I begin my interview with Sasha Grey by telling her that even though she's only 21 years old, she's performed in more movies than 76-year-old Michael Caine has. She's made 182 films. He's made 142. She laughs at me.
"Yeah but, uhhh, it's a lot different," she says. "You can shoot one in four to six hours."
What she means is, she can shoot one porn scene in half a workday, and voila, a porn film is born. In her case, she's made 182 films since the day she dived into her first orgy porn -- on her 18th birthday.
She immediately became a rising star, coming to the attention of mainstream magazines, depicting her as a rare, intellectual-ish porn star with a penchant for hard-core S&M.
That led to director Steven Soderbergh's choosing her to play a prostitute in last year's "Girlfriend Experience." She also posed for sought-after art photographers. Frankly, she became the arty-intellectual's first mainstream-porn "It" girl.
And as porn's new top superstar, she's still making naughty-naughty sex movies, alongside her fiance, photographer Ian Cinnamon (they're in an open relationship, obviously). Grey produces porn, too.

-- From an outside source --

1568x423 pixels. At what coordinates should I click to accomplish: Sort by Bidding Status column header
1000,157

And she hawks her hot, naked, glistening, insatiable, appreciative, inviting, universe-affirming body, along with long and detailed diary entries, on SashaGrey.com.
The porn industry is clearly excited someone broke through to the mainstream. This year, she was named "keynote speaker" at the Adult Entertainment Expo at the Sands Expo (that's at 1 p.m. today).

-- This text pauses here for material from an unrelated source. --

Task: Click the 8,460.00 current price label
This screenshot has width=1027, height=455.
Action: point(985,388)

For G4 TV, she'll also cover Saturday's red carpet, during the AVN Adult Movie Awards at the Palms. She'll unveil a PETA ad. And she's nominated for Best Actress, Most Outrageous Sex Scene, Best All-Girl Couples Sex Scene, Best All-Girl Group Sex Scene, Best Anal Sex Scene, Best Couples Sex Scene, Best New Web Starlet, Best Oral Sex Scene, Best Solo Sex Scene, and she's already been named The Jenna Jameson Crossover Star of the Year.
Being a celebrity is weird, she tells me. But she's used to it, because she's been on TV shows (among them, "The Insider" and "The Tyra Banks Show") defending career choices against "ridiculous people."
What's more important to her is making interesting, high-quality porn with a "tone and feel like a real film," so that people will buy it -- because she is competing for cash against free quickie porn that dominates the Internet.
"My goal now with my company is to make adult films that aren't predictable -- something that you can't fast-forward or else you'll be confused as to what the hell is going on."
Grey does have an eye for serious nonporn films. A year ago, she gave RottenTomatoes.com a list of her five favorite movies, in order: John Carpenter's "Escape from New York"; John Cassavetes' "A Woman Under the Influence"; Catherine Breillat's "Fat Girl"; Jean-Luc Godard's "Pierrot le Fou"; and Werner Herzog's "Stroszek."
She tells me she doesn't remember which movies she listed back then. But Grey (who was raised in a troubled home and transferred from high school to high school, according to her) agrees with my film-freak father's assessment that her top movies are mostly about sad people who are societal outcasts.
"Today, we don't have too many filmmakers making films about individuals you can relate to in real life. It just seems like in movies today, everything is so perfect. Even after a conflict, everything ends well. There's always a happy ending, and I'm kind of sick of that. Because life's not easy. And life is not a fairy tale."
I say to Grey, who always seems so gleeful when I interview her: Wait, aren't you a happy porn superstar?
"Yeah," she says. "But you don't go to bed every night and go, 'Oh, that was the perfect day,' or, 'Oh, millions of people just died overseas and I'm happy about that because none of those people are related to me.'"
I tell Grey plenty of women (women who don't enjoy sex or sex on camera as much as she does) probably think she has a hard day every day, since she does all this wild sex all the time.
She says she does hear from conservative, anti-porn feminists. But more often she hears from women inspired by her and porn, exposure that has been revolutionary thanks to the Internet.
"It's the next step in helping women not feel ashamed about their bodies and about wanting to feel good -- not feeling guilty about it.
"I've had women tell me, 'I didn't know how to "do" a (certain sex act). OK, that sounds kind of weird, but that's how they felt. And after watching my movies, or other people's movies, they felt more confident in that and their sex life."
And then Grey and I chat for a while about positions that regular women are doing lately that seem inspired only by Internet porn. I'd fill you in on this conversation, but I'm quite sure my editors would freak out.